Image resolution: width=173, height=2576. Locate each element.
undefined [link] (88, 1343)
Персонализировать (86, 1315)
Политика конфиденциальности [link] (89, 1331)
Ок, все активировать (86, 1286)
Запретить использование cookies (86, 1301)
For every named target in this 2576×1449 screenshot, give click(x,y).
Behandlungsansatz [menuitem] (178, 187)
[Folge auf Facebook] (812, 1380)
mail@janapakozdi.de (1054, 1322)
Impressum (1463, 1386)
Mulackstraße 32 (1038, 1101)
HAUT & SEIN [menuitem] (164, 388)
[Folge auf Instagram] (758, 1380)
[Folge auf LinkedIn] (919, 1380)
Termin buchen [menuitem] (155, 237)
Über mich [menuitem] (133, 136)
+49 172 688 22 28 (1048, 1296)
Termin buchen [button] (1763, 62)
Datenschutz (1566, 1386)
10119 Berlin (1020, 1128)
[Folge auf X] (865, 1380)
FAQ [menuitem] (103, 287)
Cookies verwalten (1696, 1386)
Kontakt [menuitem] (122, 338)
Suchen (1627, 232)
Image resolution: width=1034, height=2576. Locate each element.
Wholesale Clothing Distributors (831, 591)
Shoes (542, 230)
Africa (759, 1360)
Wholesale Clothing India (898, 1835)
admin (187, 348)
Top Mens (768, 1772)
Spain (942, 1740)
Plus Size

* * * * *

## Work to be completed:
Take the line holding "Kontakt [menuitem] (122, 338)" and all lines after it through the end of the data, and set them down exactly.

## Answer space:
Kontakt [menuitem] (122, 338)
Suchen (1627, 232)
Image resolution: width=1034, height=2576. Locate each element.
Wholesale Clothing Distributors (831, 591)
Shoes (542, 230)
Africa (759, 1360)
Wholesale Clothing India (898, 1835)
admin (187, 348)
Top Mens (768, 1772)
Spain (942, 1740)
Plus Size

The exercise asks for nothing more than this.